DATA FOR PROCESSING: Begin

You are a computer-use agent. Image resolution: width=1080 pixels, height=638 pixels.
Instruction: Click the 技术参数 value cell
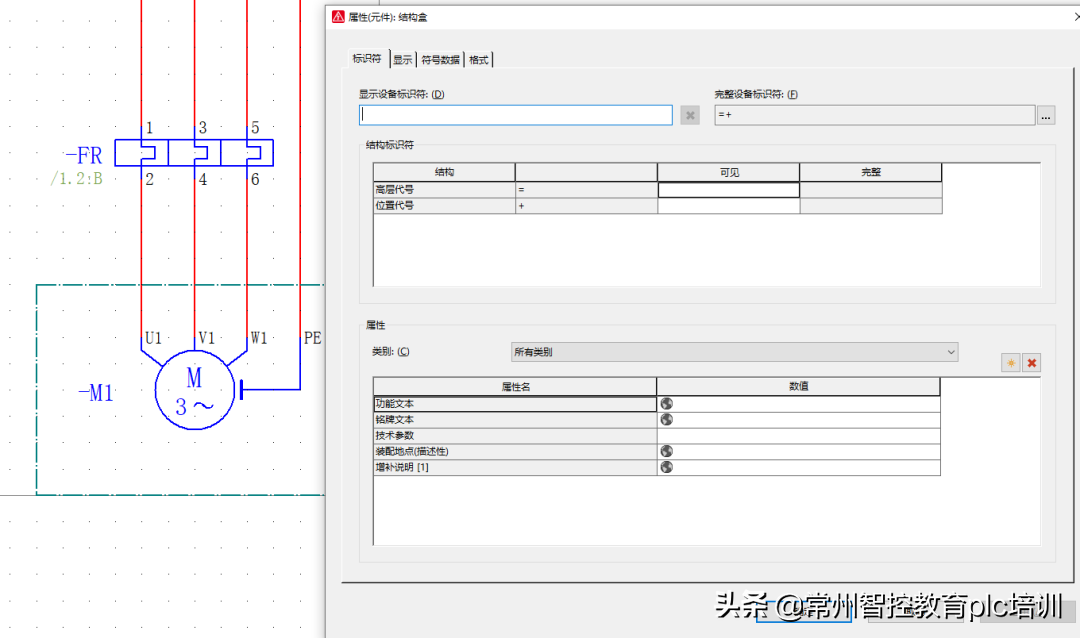click(x=798, y=436)
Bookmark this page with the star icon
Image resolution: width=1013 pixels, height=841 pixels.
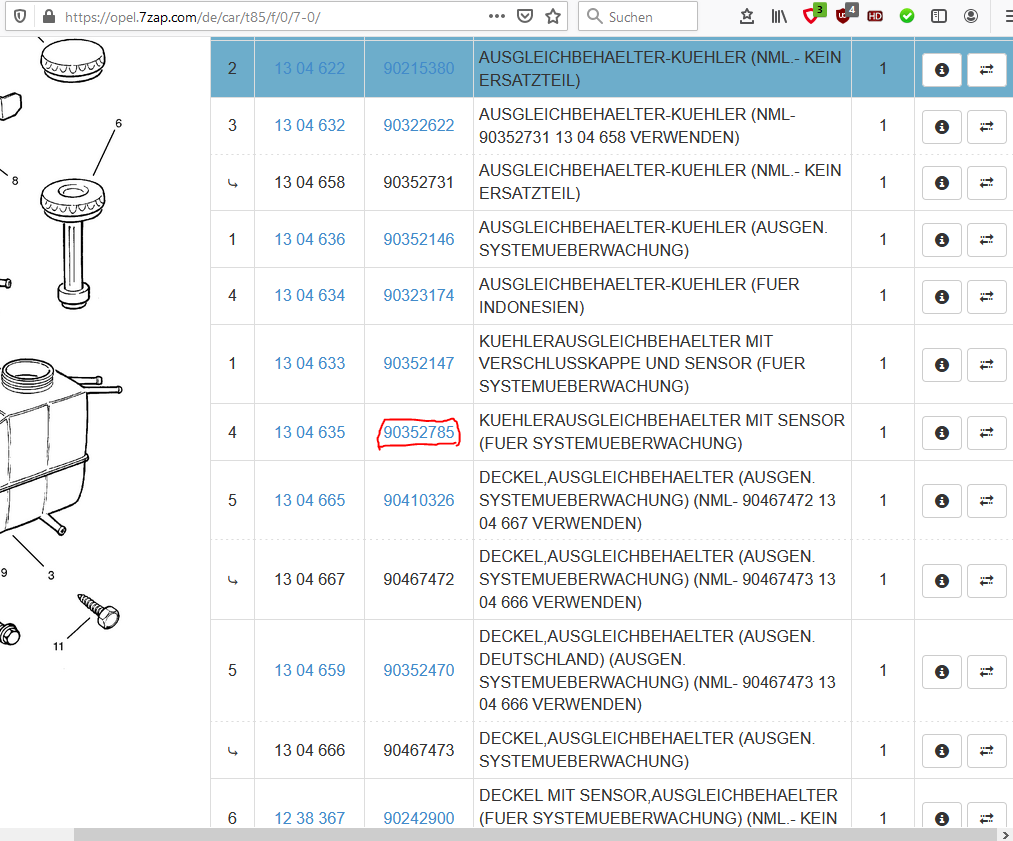(x=553, y=16)
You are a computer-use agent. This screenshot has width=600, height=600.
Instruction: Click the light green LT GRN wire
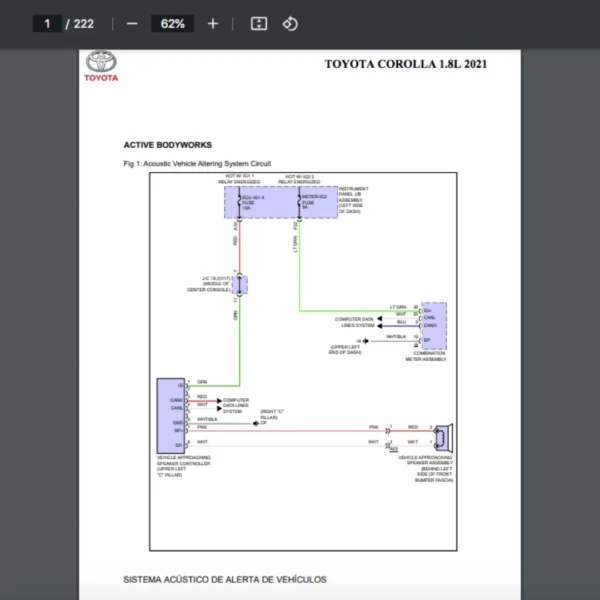[300, 280]
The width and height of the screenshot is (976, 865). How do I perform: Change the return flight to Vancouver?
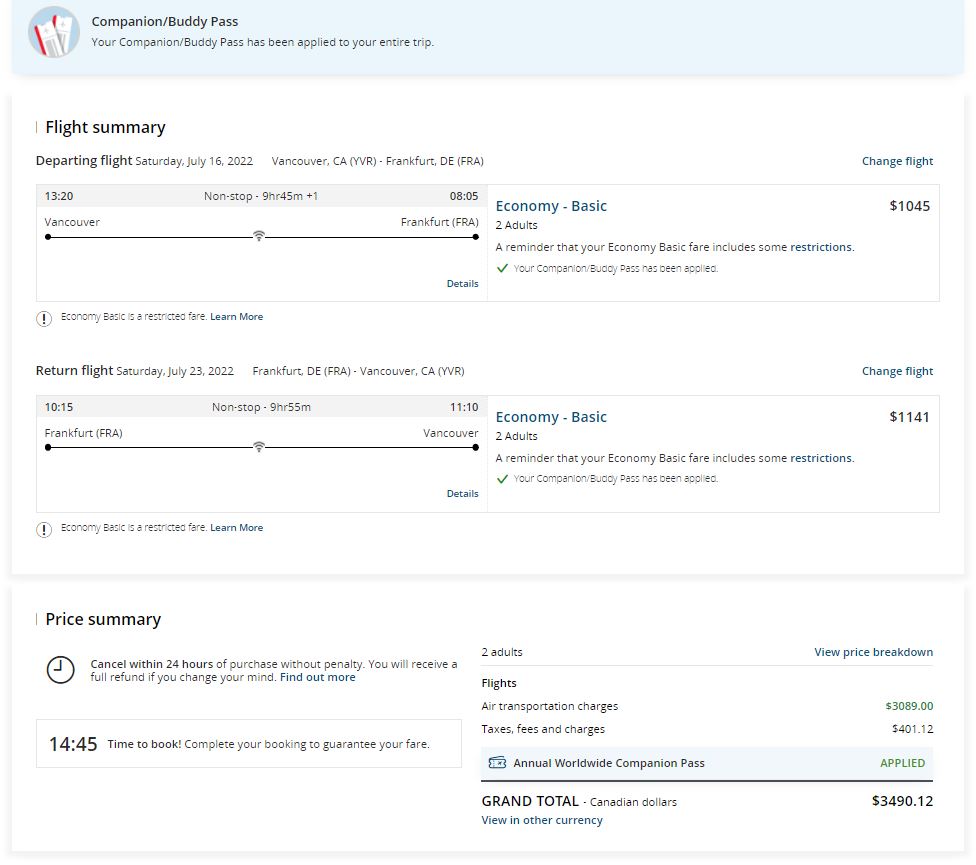pyautogui.click(x=897, y=371)
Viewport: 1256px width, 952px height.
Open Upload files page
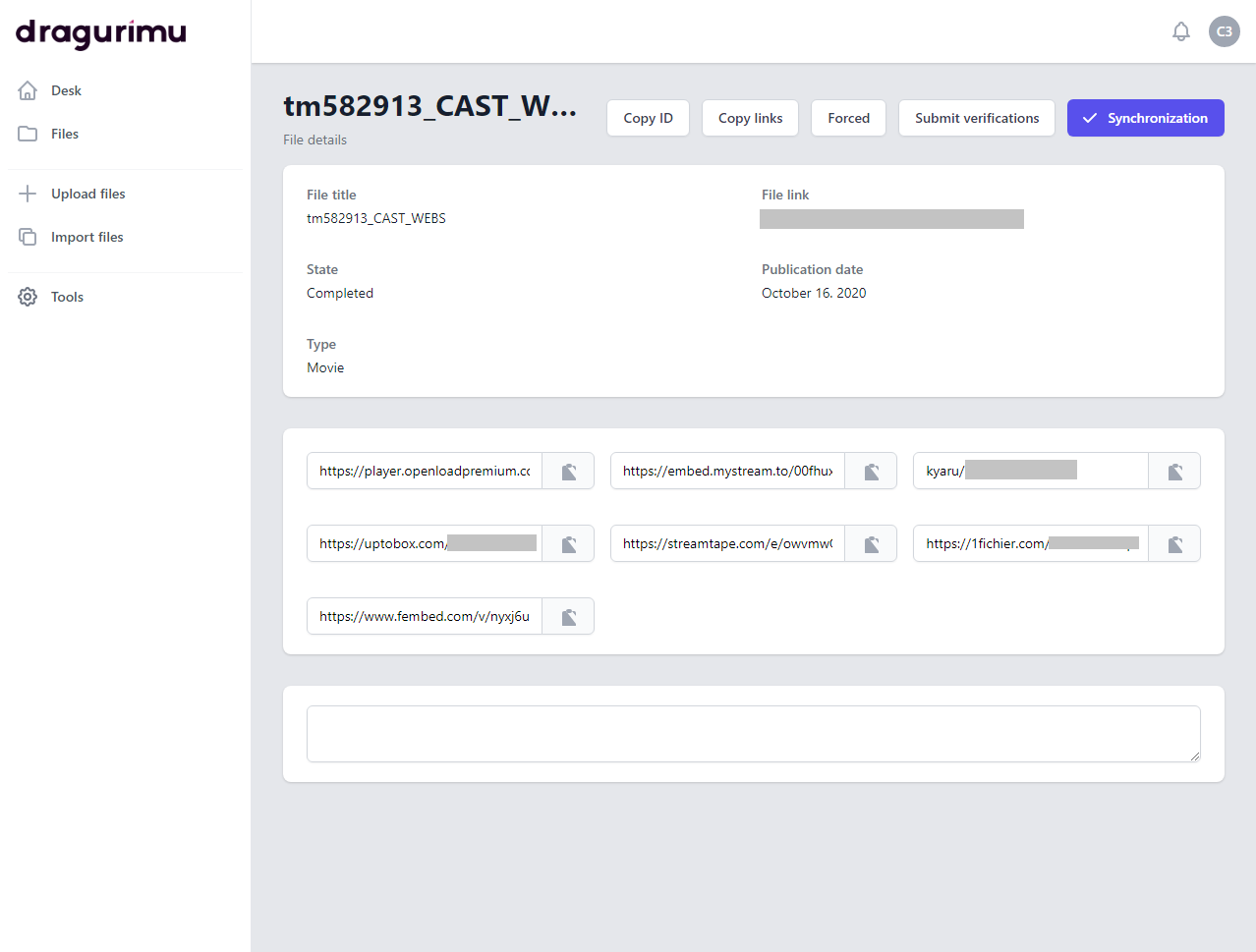pyautogui.click(x=87, y=194)
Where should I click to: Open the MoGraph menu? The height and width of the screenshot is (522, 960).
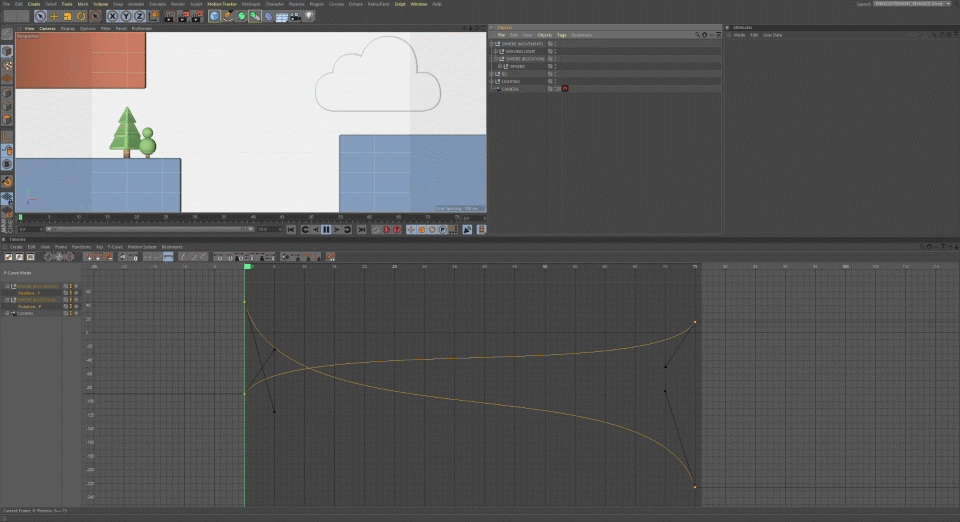250,4
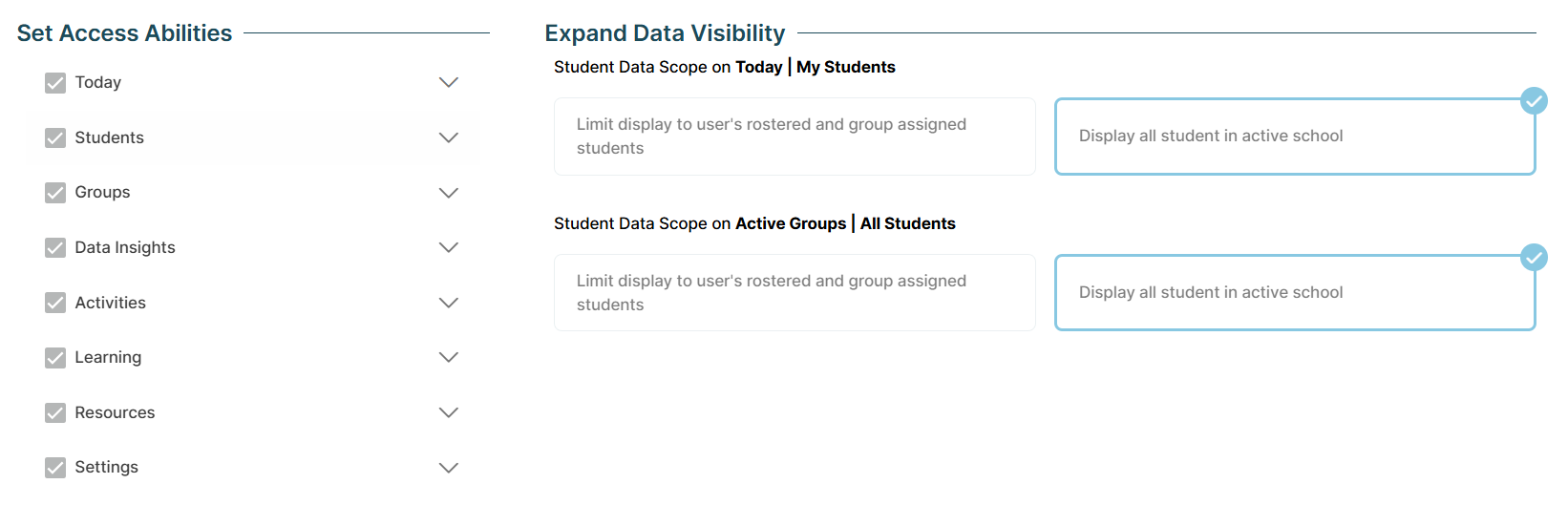Toggle the Activities checkbox
Image resolution: width=1568 pixels, height=526 pixels.
55,303
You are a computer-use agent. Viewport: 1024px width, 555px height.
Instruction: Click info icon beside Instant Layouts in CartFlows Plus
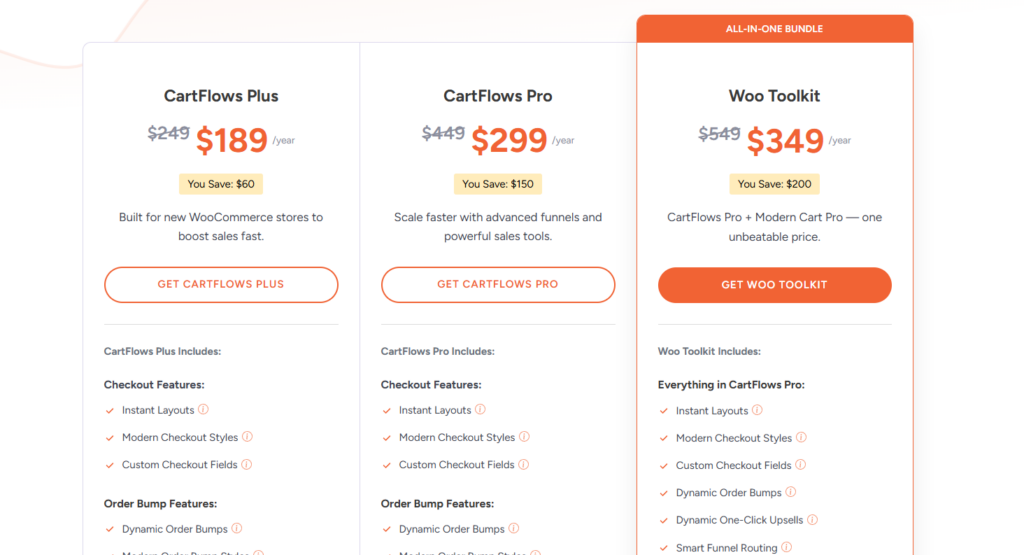tap(203, 410)
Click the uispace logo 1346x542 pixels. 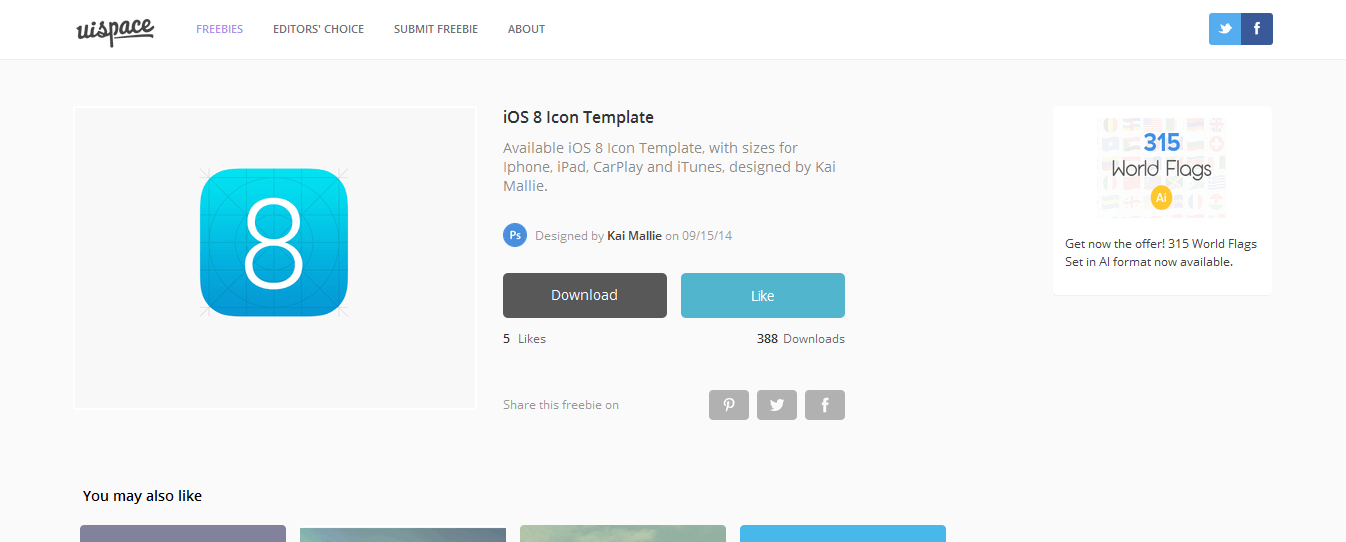pyautogui.click(x=115, y=31)
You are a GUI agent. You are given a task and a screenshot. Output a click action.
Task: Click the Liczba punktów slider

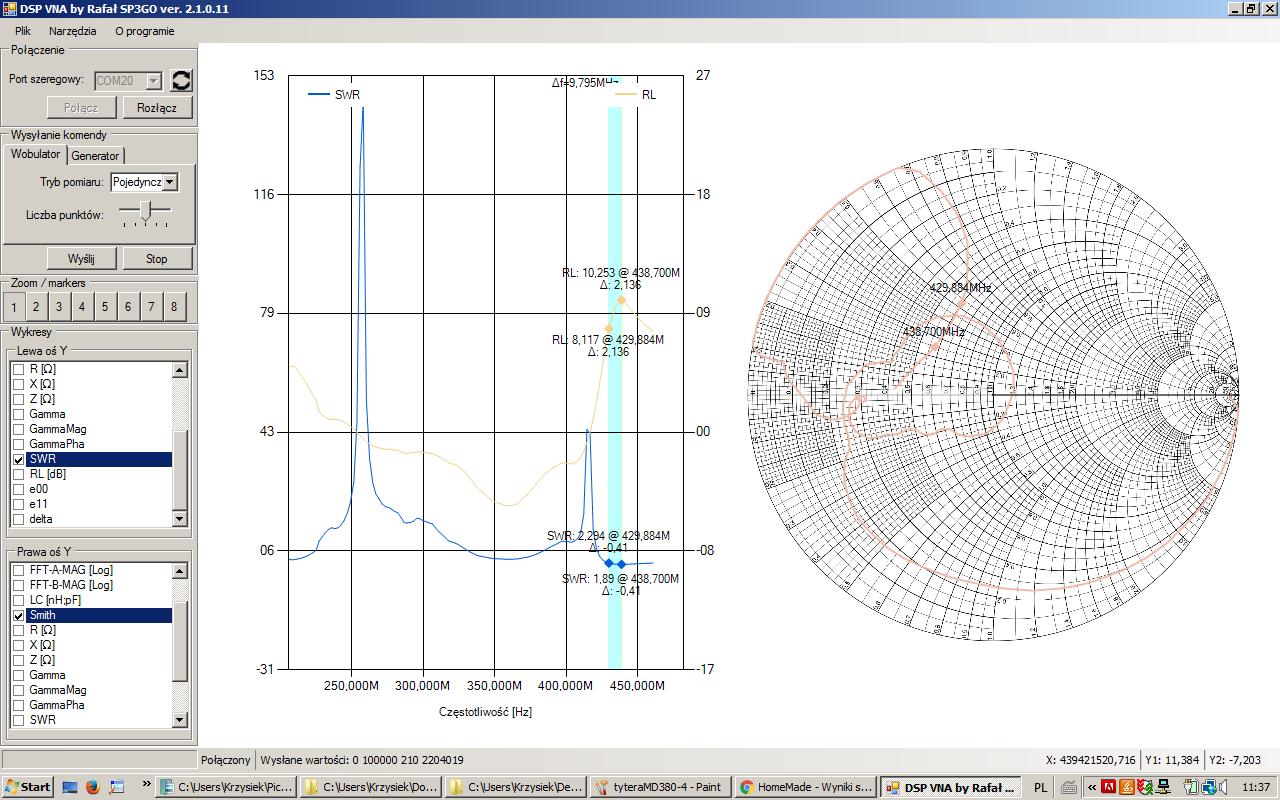tap(146, 210)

DATA FOR PROCESSING: End

Figure out how many lines above hold "computer", then give that number alone.

3